Data in this exercise:
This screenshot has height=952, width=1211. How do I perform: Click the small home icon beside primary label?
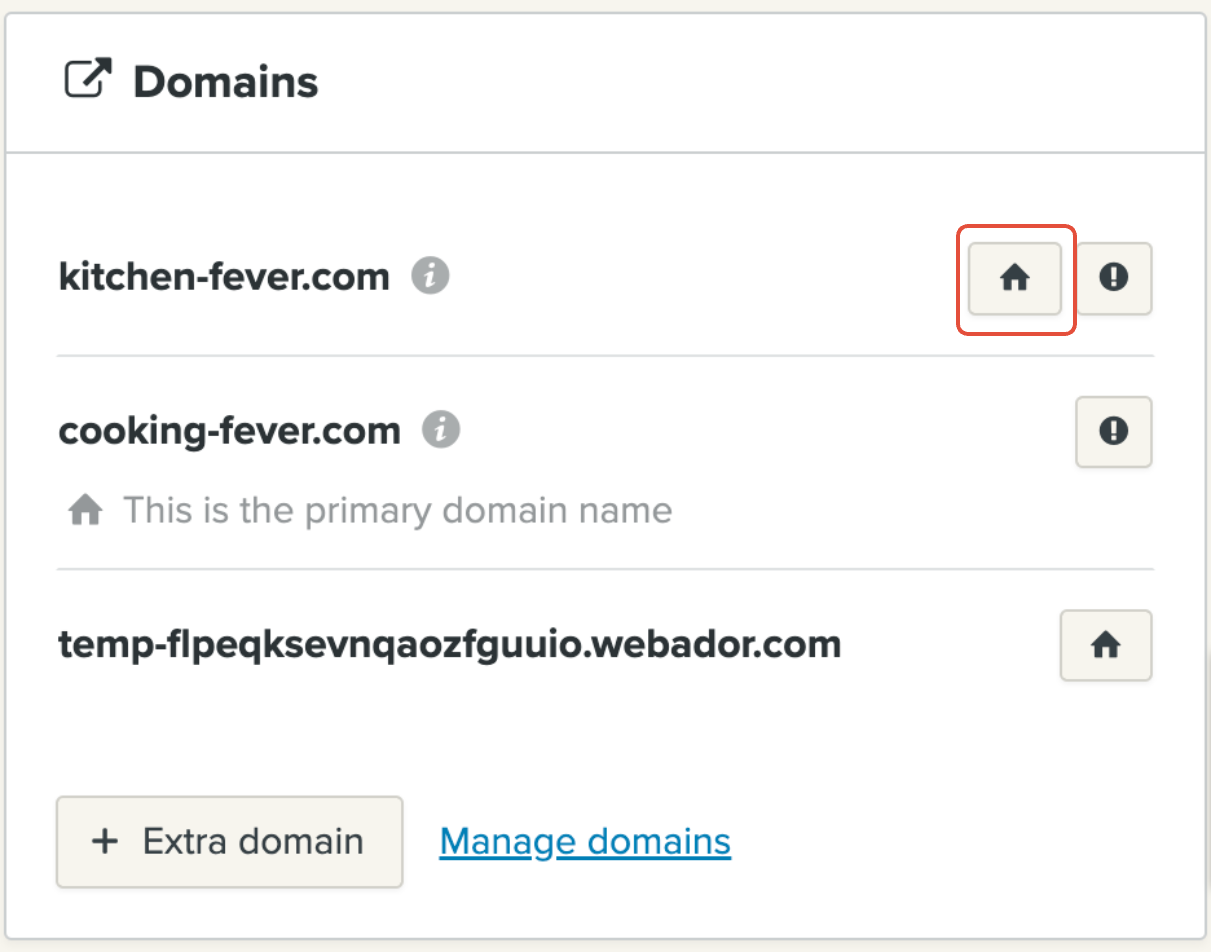click(x=85, y=511)
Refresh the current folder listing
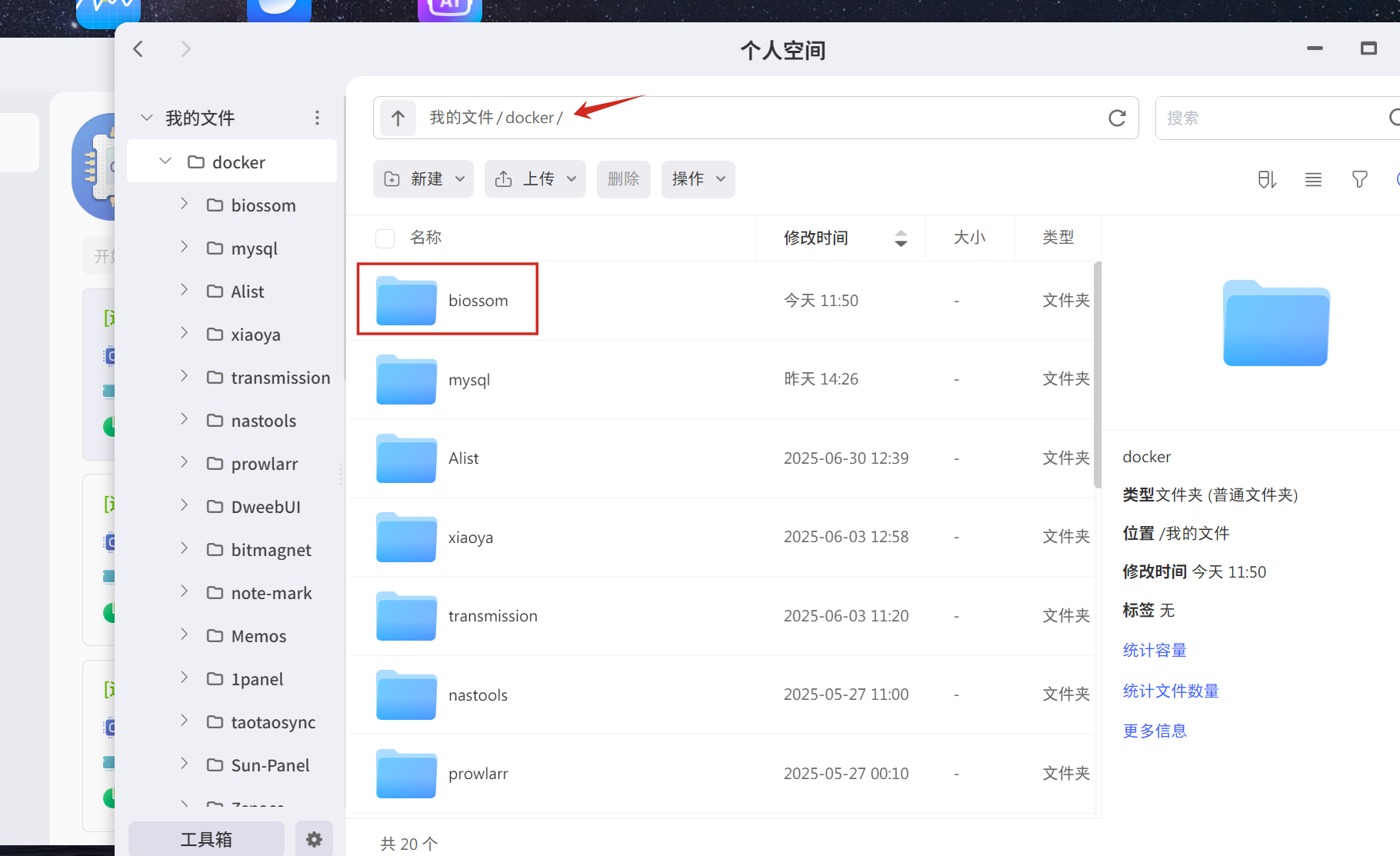This screenshot has width=1400, height=856. [x=1117, y=118]
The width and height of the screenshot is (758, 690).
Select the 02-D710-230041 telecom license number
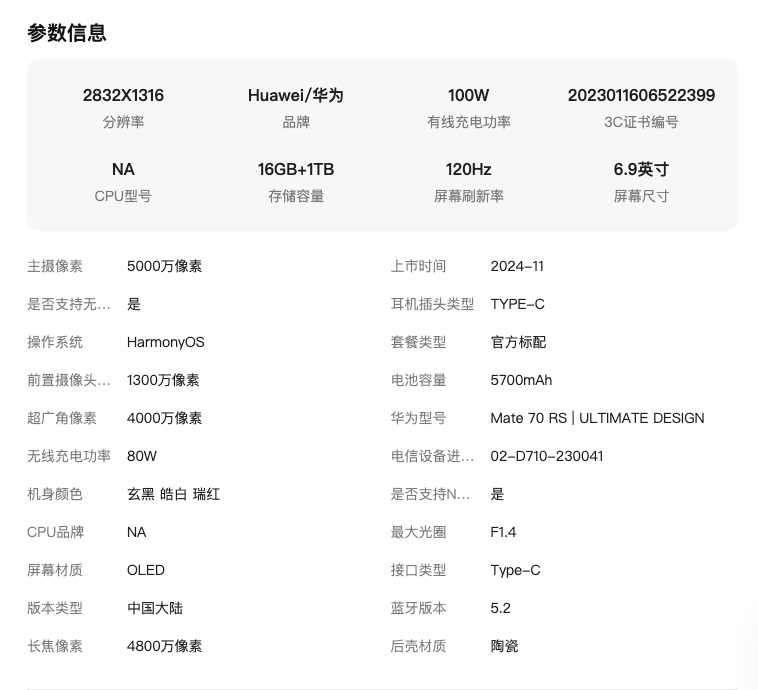click(546, 456)
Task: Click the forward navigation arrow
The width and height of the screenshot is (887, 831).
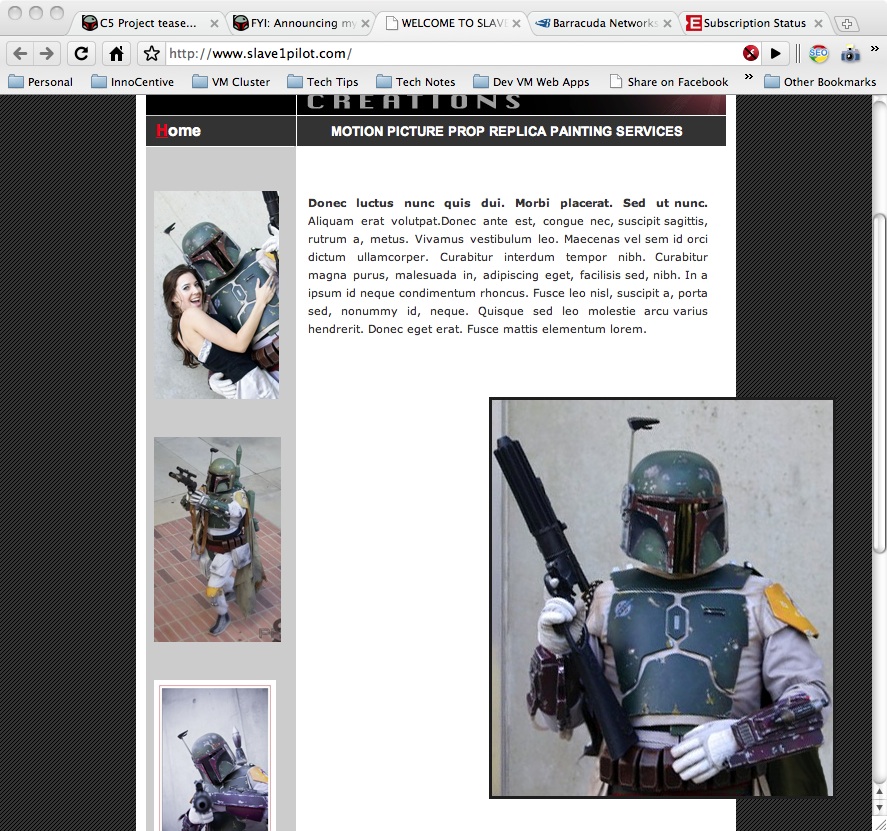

To do: Starting at the line that contains "Task: Click the forward navigation arrow", write out every line through the end of the entries, both ends included, without any pictures.

Expected answer:
Task: Click the forward navigation arrow
The width and height of the screenshot is (887, 831).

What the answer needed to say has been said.